**PROBLEM DETAILS**
One number is the full answer: how many lines in the records contain the word "agent"?

**GIVEN DATA**
^^^^

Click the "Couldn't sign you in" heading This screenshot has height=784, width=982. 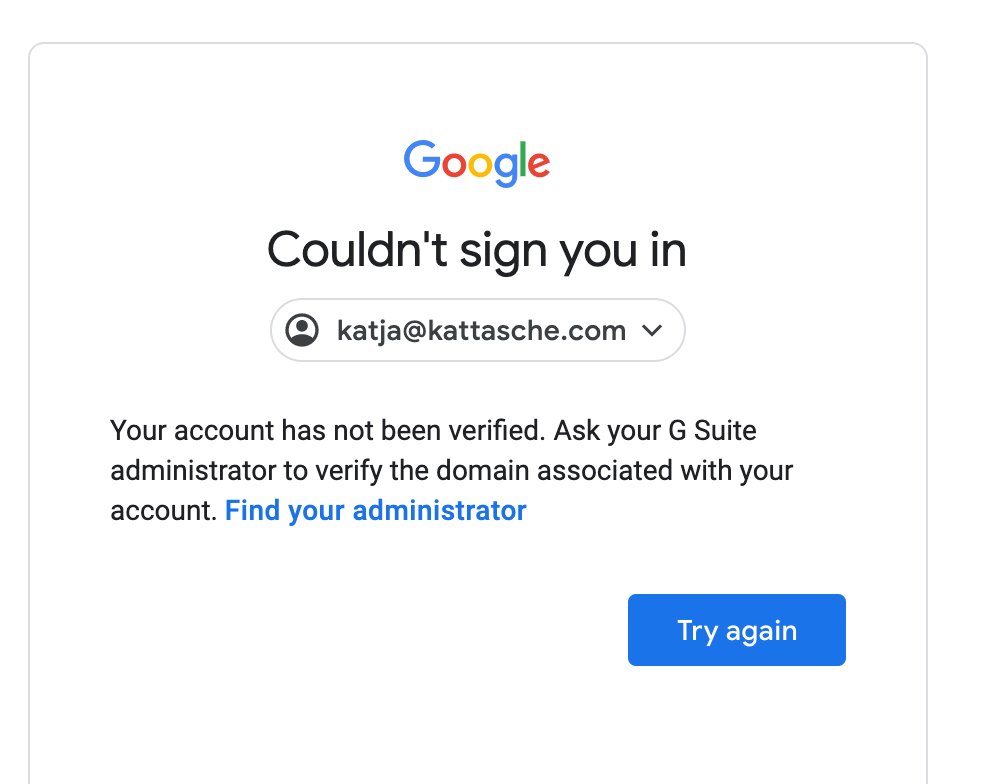pyautogui.click(x=477, y=249)
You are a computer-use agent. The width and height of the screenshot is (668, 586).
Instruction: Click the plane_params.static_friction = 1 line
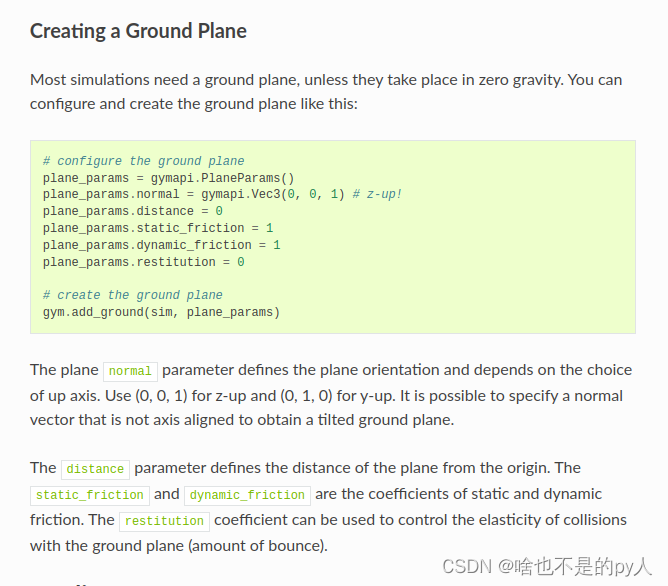click(x=158, y=228)
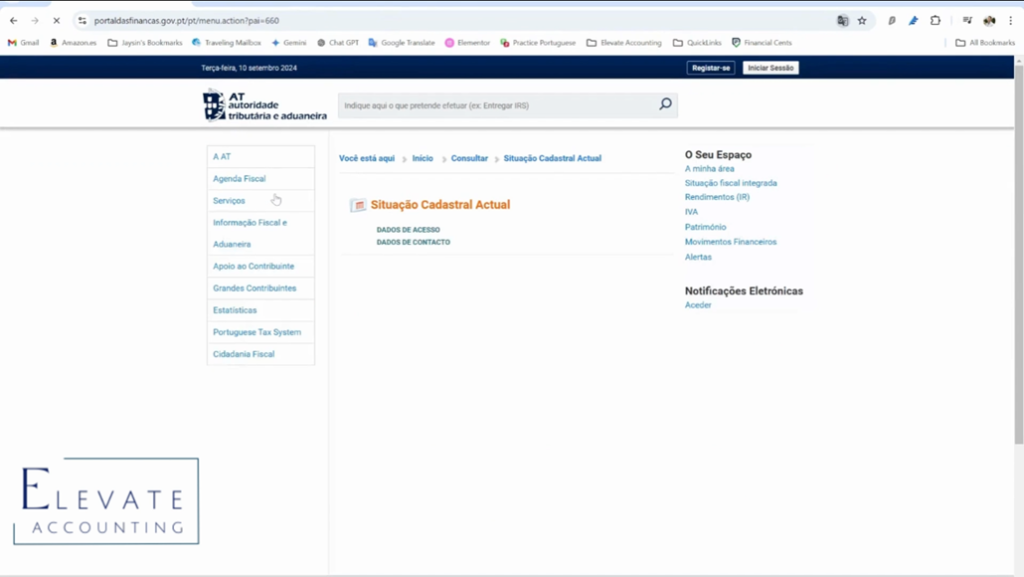This screenshot has height=577, width=1024.
Task: Click the Situação Cadastral Actual page icon
Action: [357, 205]
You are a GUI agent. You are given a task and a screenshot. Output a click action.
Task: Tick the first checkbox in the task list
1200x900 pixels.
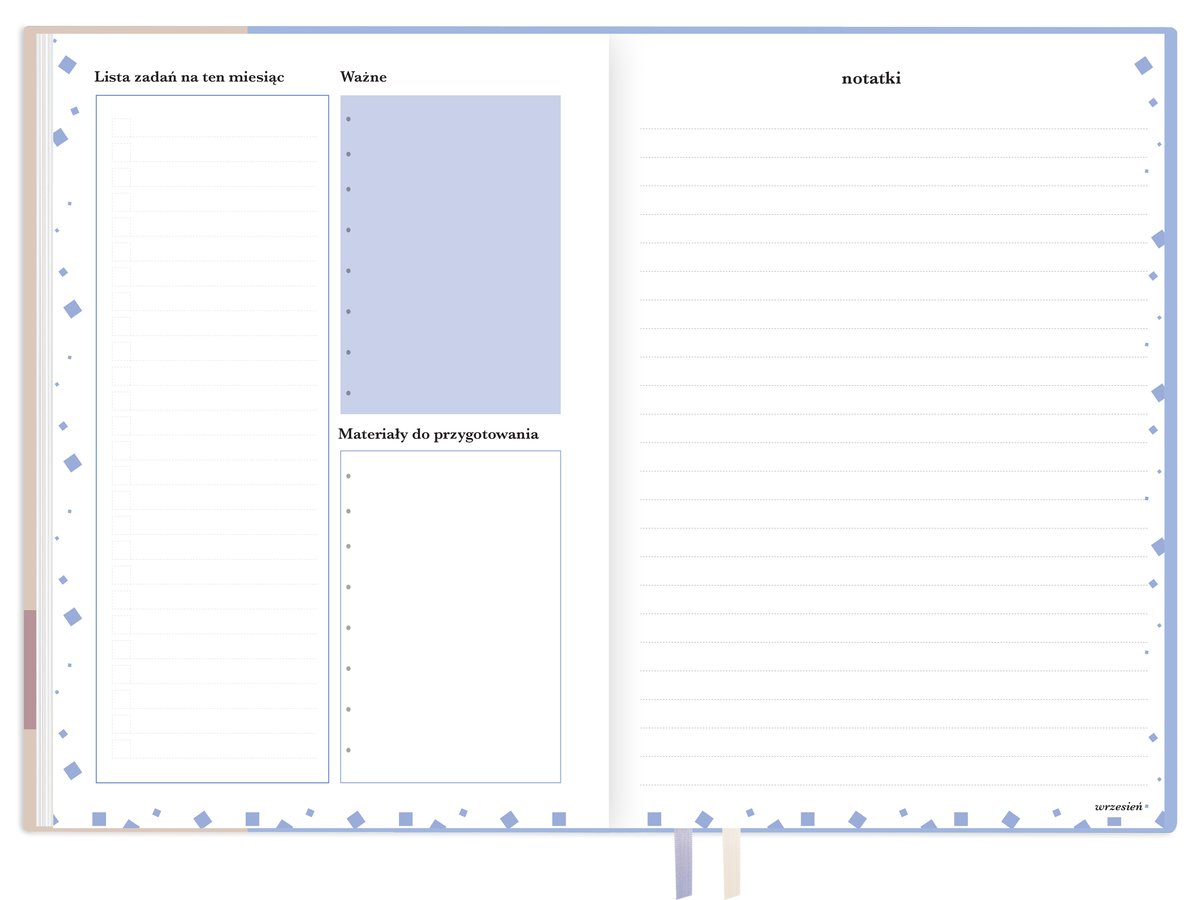coord(121,127)
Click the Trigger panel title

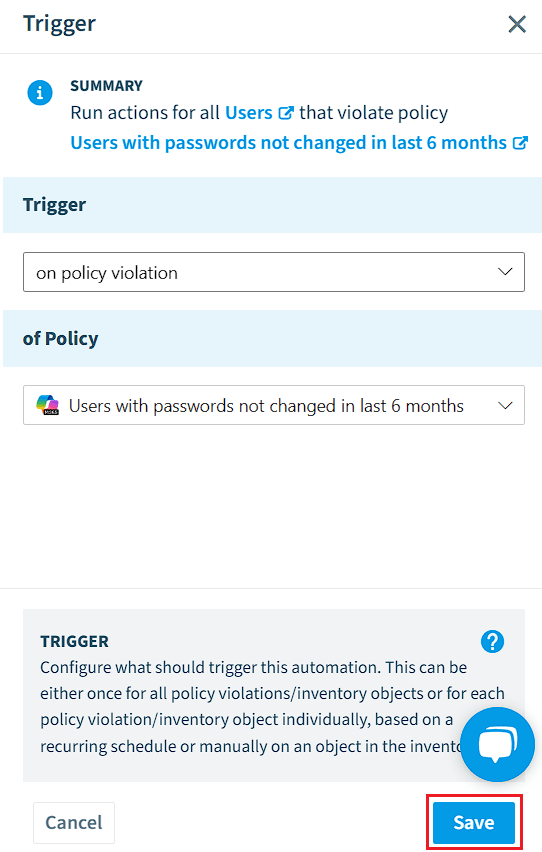click(x=59, y=24)
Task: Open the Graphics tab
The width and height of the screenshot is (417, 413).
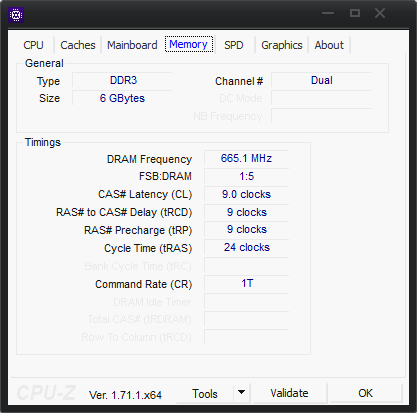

^^^^

**EXERCISE SOLUTION**
2